First Chief Moderator & NEC Expert
Staff member
Location
Bremerton, Washington
Occupation
Master Electrician
I find the lumens put out by LED's to be very unsatisfactory based on the street lights changed to LED from MH in my hometown.
What were the lumens with the MH and what were the LED lumens? its possible the MH was too bright and the LEDs are more appropiate.
 

G._S._Ohm

Senior Member
Location
DC area
That's a good point. I am not anti LED, but the light from them is just different in a way I cannot describe.
The spectrum is different.

Try Google images with the search term

spectrum led sunlight

The first hit shows comparative spectrums for several light sources.
 

Electric-Light

Senior Member
LEDs also have trouble meeting chromatic consistency from chip to chip.

Buy a box of fluorescent tubes and they will all look the same.

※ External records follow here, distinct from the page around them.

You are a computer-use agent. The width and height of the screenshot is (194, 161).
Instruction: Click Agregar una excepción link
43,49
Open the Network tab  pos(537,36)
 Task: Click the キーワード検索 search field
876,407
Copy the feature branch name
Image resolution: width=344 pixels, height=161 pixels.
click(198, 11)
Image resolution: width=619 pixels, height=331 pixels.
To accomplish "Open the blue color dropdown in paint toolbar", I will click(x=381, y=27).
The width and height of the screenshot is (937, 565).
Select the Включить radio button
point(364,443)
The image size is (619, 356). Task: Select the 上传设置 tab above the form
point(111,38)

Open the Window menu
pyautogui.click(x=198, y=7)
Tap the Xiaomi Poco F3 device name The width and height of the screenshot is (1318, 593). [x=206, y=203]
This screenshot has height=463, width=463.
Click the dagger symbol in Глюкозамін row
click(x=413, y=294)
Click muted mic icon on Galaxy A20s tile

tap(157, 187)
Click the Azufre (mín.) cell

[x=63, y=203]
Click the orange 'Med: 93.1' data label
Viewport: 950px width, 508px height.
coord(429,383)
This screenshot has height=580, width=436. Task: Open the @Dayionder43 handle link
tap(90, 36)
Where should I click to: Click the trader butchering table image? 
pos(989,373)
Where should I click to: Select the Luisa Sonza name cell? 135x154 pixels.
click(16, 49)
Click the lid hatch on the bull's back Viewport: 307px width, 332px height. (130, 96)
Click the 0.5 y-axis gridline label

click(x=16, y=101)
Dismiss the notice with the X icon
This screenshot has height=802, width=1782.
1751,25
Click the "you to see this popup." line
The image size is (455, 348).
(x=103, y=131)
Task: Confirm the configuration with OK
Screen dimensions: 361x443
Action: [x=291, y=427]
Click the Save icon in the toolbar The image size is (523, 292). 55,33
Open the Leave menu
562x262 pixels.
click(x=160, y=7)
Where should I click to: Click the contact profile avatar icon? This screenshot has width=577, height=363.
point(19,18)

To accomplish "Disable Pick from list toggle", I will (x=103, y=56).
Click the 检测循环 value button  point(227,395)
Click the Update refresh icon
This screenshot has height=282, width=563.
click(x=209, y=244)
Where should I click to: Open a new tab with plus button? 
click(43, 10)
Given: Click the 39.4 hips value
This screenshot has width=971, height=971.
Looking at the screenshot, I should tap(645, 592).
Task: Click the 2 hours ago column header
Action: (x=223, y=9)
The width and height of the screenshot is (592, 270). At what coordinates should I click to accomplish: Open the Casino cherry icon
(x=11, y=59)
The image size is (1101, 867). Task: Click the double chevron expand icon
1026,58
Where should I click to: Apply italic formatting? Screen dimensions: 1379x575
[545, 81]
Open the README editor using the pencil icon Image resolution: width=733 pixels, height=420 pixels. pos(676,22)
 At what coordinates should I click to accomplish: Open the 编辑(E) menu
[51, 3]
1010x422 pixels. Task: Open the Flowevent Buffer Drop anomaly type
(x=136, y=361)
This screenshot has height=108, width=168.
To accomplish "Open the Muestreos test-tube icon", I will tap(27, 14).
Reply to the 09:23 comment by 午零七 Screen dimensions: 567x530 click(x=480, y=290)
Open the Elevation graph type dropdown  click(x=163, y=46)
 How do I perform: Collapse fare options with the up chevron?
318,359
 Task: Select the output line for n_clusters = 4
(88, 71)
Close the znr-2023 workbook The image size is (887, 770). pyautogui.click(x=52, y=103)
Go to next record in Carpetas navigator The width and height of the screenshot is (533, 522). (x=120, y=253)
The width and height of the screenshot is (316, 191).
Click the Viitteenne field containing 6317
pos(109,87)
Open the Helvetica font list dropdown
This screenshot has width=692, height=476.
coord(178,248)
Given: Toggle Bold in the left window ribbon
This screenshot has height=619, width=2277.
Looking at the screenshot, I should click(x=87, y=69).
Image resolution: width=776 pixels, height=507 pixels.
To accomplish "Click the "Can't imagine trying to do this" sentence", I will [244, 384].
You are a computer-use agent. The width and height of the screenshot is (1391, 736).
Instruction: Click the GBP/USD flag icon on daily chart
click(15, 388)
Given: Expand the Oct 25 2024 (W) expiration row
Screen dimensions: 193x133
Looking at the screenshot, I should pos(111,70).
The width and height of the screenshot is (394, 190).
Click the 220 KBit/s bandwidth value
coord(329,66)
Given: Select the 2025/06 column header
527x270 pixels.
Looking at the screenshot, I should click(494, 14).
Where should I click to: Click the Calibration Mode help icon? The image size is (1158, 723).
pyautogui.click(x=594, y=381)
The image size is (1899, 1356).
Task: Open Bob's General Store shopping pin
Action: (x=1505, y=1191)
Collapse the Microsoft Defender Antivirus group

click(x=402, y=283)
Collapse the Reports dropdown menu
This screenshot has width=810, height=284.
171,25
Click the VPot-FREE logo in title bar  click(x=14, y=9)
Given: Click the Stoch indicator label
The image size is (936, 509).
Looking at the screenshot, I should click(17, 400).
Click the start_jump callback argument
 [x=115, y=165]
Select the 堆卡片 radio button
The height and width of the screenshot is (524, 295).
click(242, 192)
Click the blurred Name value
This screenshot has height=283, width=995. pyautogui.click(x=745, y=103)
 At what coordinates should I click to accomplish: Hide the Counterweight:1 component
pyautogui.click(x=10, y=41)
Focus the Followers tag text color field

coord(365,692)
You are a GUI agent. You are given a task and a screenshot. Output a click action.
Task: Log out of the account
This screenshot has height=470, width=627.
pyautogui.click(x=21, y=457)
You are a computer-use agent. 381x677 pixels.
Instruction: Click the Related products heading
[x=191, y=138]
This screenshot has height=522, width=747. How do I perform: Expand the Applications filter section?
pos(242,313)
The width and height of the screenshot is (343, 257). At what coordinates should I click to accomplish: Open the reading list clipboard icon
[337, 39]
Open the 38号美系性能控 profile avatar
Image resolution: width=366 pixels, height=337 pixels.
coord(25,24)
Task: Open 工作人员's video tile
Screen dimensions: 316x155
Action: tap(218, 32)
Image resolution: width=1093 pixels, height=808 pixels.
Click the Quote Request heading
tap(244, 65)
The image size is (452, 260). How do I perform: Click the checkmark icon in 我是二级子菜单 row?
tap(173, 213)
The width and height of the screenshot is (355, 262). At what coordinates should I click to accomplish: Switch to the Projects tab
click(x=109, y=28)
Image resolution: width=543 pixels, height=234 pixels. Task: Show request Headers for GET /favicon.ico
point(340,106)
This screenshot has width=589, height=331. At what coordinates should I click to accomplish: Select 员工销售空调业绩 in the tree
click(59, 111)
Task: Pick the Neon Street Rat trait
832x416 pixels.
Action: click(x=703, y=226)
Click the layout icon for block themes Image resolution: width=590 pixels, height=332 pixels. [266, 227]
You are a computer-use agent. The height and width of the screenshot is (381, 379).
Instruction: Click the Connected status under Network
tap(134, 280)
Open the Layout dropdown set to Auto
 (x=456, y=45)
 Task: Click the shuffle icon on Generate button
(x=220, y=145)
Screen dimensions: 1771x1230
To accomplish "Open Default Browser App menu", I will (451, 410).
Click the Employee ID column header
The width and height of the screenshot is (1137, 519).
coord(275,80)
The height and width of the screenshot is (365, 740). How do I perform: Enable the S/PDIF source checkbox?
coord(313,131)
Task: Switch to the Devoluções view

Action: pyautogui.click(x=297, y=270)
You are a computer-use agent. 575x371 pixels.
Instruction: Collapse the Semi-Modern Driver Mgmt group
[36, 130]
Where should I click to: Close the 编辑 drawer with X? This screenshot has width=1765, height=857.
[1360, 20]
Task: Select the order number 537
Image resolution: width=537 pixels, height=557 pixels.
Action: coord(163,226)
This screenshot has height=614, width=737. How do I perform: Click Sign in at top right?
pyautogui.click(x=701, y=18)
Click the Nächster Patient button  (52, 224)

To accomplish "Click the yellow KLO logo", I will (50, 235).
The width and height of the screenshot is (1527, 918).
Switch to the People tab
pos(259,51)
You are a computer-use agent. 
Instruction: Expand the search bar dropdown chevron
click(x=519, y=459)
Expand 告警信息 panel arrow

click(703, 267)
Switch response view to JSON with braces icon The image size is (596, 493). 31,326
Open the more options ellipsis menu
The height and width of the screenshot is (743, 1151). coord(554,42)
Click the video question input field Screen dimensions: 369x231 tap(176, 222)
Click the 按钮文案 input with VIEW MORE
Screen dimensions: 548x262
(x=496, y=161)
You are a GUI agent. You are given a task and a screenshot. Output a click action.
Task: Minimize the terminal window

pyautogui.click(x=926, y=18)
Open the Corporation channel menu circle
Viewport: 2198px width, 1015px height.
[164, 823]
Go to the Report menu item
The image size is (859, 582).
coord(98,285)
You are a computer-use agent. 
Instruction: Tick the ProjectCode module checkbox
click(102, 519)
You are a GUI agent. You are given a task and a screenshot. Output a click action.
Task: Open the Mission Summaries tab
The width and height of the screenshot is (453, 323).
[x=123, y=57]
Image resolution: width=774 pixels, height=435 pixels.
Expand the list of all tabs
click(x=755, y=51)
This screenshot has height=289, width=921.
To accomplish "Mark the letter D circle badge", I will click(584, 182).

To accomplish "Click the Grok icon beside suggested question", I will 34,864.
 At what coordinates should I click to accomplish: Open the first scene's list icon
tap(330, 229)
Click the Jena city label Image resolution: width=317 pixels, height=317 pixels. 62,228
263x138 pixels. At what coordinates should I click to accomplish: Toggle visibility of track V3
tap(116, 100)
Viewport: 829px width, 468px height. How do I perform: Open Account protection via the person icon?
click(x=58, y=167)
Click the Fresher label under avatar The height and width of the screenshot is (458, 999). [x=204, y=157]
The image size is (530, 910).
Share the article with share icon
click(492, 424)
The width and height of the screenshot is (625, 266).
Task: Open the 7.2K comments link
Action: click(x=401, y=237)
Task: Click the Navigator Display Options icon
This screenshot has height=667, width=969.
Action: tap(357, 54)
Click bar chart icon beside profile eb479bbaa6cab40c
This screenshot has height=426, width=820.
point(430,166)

Buy the same kind, but from a different batch, you may see a very slight difference, but nothing like you see from chip to chip on LEDs.
 

gar

Senior Member
Location
Ann Arbor, Michigan
Occupation
EE
110130-1010 EST

G._S._Ohm:

Is the following web site the one you wanted us to find? This did not provide much useful information on the spectra of different sources.

http://ultraledlights.com/full_spectrum_grow_light.htm

It would be much more useful if you provided the actual address instead saying use these Google search terms. Any two times you search Google with a set of terms you may not get the same results. Google is dynamic.

.
 

G._S._Ohm

Senior Member
Location
DC area
It would be much more useful if you provided the actual address instead saying use these Google search terms. Any two times you search Google with a set of terms you may not get the same results. Google is dynamic.

.

I tried twice to cut and paste this very long link from Google Images into the post but the server disconnected each time. Maybe the size was so big that it tripped some anti-spam alarm.
 

steve66

Senior Member
Location
Illinois
Occupation
Engineer
I find the lumens put out by LED's to be very unsatisfactory based on the street lights changed to LED from MH in my hometown.

A lot of it might have to do with the optics of the old lights. Any fixture with a dropped lens, or with a lamp where the sides are visible provides both vertical and horizontal illumination. Newer fixtures, including full cuttoff fixtures, tend to provide only horizontal illumination. They light flat surfaces very well (including the ground), but not vertical surfaces like peoples faces.

A lot of cities are passing ordinances that limit the amount of vertical illumination they will allow.
 
Location
NE (9.06 miles @5.9 Degrees from Winged Horses)
Occupation
EC - retired
Well, a 500W incandescent lamp is about 10,000 lumens.

No such thing as 10,000 lumen screw-in CFL in common market. You think you can go with 14 x 4x F54T5/HO conversion? F54T5/HOs are 5,000 lumens.

Another option is 14 x 6 lamp (or 28 x 3 lamp) x F32T8/RE80/HE on 1.2 BF ballast. GE makes 6 lamp @ 1.18 (21,240 mean lumens using premium RE80 lamps) using 221W or ~95 system lumens per watt. 3100W for 14 x 6 setup vs 14,000W for current setup.

It will be costlier, but you'll have 78% reduction in energy use with no reduction in output. You'll never get this much gain with a spiral screw in CFL anyways.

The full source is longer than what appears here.